Il s’agira d’une rencontre entre équipes de recherches (composées d'universitaires, de spécialistes de la relation d'aide et de personnes concernées par de fortes vulnérabilités) en vue de mieux connaître les travaux de chacun. Pour ce premier événement inaugural, nous avons choisi deux thématiques de travail au cœur de la communauté, la question de la capacité juridique à la lumière de la crise sanitaire (consentement et protocole sanitaire dans les établissements hébergeant du public), et les méthodes des recherches participatives. Cet événement est le premier d’une série, puisque 8 CapLab sont prévus durant les 4 ans du projet, chaque événement étant porté par l’une des équipes de la communauté dans un territoire différent. Également, cet événement est accolé à notre troisième conférence scientifique et citoyenne, dite Confcap2021 (nouvelle fenêtre), qui aura lieu juste après, le 2 et 3 juillet et qui interroge la notion « d'autonomie de vie ».

Pour terminer, si vous deviez donner un conseil à celles et ceux intéressés pour se lancer dans l’aventure d’une communauté mixte de recherche, quel serait-il ?

Qu'on peut être petit, mais avoir de belles ambitions ! Avoir envie de se projeter et de coconstruire une dynamique collective chronophage et longue ! Croire que les capacités se construisent en interdépendance et de manière coopérative, c'est-à-dire faire confiance à la volonté des autres chercheurs de coconstruire des savoirs au travers d’une multiplicité de regards.

Propos recueillis et mis en forme par Claudia Marquet, chargée de mission à la Direction scientifique, lors d’un échange en visioconférence réunissant une partie des membres de la coordination CoMix (cf encadré ci-après). L’échange, polyphonique, très riche, a fait l’objet d’un travail de synthèse, et parfois de reformulation, afin de délivrer, par ce passage à l’écrit d’une parole collective et plurielle, les principaux messages.

..........

» Consigne
Recopiez mot pour mot le passage de l'entretien sur la communauté mixte de recherche situé entre « Propos recueillis et » et « les principaux messages. », ces deux segments inclus.

..........

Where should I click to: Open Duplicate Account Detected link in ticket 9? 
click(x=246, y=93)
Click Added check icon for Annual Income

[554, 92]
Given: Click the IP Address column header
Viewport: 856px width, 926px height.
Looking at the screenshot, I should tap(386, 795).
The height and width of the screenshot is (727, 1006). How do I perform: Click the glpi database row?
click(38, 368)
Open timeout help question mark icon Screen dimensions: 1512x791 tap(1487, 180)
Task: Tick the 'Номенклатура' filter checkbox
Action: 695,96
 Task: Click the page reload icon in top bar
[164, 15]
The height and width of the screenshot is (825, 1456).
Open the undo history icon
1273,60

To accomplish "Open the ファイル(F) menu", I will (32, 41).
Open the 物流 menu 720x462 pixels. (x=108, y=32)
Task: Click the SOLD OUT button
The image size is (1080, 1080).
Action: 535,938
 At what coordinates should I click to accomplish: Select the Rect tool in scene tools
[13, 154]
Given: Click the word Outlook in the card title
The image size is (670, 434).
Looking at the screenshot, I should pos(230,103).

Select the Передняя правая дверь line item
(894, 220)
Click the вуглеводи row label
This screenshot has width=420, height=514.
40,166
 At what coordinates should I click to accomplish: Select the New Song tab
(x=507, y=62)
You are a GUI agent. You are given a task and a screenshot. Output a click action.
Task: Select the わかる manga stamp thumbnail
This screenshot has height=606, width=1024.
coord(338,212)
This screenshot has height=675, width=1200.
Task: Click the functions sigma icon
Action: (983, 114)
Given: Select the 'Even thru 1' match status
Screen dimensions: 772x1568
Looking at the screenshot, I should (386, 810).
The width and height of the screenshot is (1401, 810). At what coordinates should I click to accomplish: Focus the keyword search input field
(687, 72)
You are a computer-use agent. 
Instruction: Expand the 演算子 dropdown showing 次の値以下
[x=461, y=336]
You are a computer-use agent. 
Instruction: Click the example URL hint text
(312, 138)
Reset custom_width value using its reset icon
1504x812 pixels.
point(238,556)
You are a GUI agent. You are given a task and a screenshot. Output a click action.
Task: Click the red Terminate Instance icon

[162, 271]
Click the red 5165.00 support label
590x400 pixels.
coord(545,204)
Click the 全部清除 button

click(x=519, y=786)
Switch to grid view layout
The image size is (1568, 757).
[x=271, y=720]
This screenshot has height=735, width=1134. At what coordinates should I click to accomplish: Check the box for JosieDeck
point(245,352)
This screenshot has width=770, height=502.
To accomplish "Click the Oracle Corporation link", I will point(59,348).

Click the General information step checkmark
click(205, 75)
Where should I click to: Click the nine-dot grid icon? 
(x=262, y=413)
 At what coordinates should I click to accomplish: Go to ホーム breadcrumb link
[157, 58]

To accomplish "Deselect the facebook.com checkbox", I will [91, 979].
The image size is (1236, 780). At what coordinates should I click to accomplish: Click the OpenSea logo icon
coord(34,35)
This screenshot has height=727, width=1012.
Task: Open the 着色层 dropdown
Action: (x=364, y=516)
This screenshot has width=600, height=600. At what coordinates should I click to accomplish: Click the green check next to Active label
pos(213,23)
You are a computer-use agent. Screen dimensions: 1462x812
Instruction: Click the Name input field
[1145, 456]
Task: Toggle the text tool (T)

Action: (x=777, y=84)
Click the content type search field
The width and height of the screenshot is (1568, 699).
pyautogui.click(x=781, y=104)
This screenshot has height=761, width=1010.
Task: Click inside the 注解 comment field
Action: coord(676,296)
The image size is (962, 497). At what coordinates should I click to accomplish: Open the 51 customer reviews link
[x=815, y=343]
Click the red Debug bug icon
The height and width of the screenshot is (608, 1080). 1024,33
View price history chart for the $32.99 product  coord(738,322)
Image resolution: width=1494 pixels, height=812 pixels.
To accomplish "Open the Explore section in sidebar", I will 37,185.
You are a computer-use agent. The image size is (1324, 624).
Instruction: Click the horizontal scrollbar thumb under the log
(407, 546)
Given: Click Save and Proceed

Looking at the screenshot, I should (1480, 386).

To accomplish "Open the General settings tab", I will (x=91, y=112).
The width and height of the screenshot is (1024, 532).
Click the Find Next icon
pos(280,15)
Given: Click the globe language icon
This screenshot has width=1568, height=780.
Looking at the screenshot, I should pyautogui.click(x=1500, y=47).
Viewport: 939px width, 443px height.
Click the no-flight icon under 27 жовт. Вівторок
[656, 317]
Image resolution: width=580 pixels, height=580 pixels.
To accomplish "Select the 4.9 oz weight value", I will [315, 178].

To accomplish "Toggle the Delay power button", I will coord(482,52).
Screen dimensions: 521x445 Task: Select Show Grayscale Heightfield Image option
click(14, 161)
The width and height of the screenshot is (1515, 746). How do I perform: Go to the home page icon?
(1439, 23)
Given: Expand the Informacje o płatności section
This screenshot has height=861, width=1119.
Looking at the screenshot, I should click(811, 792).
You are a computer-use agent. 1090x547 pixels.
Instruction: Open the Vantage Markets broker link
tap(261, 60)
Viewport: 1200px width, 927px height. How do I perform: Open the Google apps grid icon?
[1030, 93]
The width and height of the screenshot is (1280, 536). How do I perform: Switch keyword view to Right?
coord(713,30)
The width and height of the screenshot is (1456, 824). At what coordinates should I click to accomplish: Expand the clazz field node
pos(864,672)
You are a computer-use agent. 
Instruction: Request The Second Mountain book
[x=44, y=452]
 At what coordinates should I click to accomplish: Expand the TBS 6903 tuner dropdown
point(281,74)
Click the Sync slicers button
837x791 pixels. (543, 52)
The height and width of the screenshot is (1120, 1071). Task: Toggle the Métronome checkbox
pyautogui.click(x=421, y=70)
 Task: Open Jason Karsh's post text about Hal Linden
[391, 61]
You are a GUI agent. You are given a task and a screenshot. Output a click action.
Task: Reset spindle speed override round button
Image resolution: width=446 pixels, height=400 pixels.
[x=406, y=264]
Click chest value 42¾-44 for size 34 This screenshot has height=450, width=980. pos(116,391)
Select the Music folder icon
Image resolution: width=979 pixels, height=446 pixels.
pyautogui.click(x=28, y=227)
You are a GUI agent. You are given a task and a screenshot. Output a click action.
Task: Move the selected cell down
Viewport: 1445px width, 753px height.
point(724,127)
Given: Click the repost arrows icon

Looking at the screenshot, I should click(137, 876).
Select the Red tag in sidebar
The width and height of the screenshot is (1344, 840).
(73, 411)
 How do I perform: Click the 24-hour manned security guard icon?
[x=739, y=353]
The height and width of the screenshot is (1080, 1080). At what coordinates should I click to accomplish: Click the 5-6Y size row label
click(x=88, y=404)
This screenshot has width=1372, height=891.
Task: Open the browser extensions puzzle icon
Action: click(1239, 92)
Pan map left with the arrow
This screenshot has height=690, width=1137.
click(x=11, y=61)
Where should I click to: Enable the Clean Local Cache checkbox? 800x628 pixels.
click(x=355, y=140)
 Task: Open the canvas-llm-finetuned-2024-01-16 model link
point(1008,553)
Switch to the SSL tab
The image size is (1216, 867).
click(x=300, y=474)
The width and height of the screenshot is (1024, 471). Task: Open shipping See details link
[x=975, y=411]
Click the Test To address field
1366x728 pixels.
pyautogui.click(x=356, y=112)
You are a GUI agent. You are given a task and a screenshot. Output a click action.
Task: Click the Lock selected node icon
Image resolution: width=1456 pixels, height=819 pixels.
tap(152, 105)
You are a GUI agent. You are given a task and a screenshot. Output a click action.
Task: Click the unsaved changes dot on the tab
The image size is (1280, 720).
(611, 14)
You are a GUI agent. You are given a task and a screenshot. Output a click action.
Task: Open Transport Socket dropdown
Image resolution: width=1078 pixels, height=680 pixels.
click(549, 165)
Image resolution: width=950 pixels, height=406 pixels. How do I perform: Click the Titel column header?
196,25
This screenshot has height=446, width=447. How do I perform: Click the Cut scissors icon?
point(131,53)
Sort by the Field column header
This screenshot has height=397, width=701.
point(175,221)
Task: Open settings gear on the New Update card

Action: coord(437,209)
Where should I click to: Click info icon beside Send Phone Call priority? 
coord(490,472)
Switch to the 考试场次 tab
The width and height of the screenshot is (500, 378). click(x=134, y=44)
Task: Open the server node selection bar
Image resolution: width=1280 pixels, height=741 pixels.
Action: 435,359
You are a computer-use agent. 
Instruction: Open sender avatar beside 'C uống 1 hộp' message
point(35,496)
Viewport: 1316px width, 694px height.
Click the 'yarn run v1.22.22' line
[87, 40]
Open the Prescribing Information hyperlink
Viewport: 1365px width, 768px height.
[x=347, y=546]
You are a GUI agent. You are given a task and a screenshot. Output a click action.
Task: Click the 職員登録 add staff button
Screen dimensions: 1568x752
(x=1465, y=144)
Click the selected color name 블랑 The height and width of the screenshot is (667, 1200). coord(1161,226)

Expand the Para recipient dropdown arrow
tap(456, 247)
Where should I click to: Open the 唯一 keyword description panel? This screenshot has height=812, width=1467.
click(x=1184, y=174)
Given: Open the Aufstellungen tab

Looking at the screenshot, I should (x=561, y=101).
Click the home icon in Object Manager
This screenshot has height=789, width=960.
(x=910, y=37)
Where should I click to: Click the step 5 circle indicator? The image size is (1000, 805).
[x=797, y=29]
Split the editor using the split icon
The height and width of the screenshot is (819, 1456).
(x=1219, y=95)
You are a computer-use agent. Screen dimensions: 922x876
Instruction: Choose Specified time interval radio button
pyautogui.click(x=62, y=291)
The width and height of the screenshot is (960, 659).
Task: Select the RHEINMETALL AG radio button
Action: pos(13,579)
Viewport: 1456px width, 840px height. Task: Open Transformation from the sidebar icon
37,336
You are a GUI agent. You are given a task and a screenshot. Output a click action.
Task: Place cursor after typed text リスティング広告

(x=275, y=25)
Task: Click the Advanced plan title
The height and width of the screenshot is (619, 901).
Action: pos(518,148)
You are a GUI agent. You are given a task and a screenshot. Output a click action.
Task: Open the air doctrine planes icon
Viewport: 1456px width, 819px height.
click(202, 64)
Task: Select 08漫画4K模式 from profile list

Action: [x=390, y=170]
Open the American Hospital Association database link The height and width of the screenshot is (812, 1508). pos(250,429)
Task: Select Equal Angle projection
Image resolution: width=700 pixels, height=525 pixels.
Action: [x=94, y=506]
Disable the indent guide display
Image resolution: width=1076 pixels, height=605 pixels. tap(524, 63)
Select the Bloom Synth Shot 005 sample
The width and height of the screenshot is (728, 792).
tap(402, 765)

..........

» Réponse attendue
Propos recueillis et mis en forme par Claudia Marquet, chargée de mission à la Direction scientifique, lors d’un échange en visioconférence réunissant une partie des membres de la coordination CoMix (cf encadré ci-après). L’échange, polyphonique, très riche, a fait l’objet d’un travail de synthèse, et parfois de reformulation, afin de délivrer, par ce passage à l’écrit d’une parole collective et plurielle, les principaux messages.